Ghazi Shami is a Palestinian-American music technologist, record producer, audio engineer, entrepreneur, CEO and founder of Empire Distribution. Empire Distribution was founded in 2010 in San Francisco, California. Empire Distribution has offices in New York, Nashville, the UK and the Middle East.

Early life
Shami graduated from the College of San Mateo with an associate's degree in music technology. He has a bachelor's degree in radio and television from San Francisco State University.

Career
In 1995, he worked as an audio engineer for 3rd Eye Studios. 
Shami's music label has produced music for 50 Cent, XXXTentacion, Benny the Butcher, Hayley Kiyoko, Nef the Pharaoh, The Foreign Exchange, Rapper Big Pooh, Keak Da Sneak, Kendrick Lamar, and others.

In 2000, he worked as a creative media manager for Audiohighway.com.
Shami has jump started careers for Kendrick Lamar, Migos, Cardi B, and Anderson .Paak.

In 2010, Ghazi started Empire Distribution. 
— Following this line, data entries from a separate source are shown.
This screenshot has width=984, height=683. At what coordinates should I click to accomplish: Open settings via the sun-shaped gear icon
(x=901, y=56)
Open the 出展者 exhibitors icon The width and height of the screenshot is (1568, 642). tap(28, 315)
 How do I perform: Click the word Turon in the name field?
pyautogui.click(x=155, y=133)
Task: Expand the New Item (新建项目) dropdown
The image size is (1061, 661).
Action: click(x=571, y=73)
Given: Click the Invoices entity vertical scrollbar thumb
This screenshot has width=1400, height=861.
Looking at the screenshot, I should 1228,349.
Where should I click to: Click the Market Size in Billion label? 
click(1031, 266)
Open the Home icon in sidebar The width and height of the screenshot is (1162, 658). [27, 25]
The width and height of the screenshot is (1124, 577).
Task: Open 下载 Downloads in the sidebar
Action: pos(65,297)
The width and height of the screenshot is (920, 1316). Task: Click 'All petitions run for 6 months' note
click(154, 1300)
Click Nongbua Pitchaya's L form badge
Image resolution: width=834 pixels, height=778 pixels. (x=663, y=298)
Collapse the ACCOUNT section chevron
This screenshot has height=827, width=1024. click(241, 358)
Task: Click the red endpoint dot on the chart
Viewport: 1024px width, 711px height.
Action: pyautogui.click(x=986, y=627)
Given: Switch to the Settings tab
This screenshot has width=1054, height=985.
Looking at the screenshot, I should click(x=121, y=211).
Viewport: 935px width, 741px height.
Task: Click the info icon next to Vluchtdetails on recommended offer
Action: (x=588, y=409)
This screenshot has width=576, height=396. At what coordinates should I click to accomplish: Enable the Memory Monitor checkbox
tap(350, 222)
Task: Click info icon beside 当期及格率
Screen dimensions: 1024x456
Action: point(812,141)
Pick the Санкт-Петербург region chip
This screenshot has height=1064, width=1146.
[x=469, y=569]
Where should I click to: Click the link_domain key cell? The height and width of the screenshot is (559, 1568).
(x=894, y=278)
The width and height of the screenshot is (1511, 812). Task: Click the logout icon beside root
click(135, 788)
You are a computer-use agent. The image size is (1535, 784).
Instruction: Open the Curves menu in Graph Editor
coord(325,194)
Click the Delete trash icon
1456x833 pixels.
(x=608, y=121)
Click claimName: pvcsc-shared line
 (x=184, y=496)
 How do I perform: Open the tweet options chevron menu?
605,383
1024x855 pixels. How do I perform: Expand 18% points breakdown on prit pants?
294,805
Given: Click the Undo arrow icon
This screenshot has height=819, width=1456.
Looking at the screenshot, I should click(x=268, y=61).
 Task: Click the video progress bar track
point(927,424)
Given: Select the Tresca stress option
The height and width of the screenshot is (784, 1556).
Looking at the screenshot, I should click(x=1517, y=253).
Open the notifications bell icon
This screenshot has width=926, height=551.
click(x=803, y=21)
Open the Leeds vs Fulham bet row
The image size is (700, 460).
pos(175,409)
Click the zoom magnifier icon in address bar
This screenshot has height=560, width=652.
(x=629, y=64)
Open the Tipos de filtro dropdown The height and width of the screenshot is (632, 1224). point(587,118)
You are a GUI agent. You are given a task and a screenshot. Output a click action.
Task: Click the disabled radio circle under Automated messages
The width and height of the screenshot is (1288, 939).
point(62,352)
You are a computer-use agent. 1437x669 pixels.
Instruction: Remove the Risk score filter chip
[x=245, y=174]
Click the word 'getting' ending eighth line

In February 2021, Ghazi opened up a US division in the U.S. focussing on marketing in West Asia, North Africa, and the African Diaspora.

In 2022, Ghazi partnered with Claude Vonstroke to expand Empire's business into dance culture. Vonstroke is the CEO and founder of independent electronic music label Dirtybird Records. Vonstroke also releases music via his legal name, Barclay Crenshaw. Dirtybird was acquired by Empire in 2022.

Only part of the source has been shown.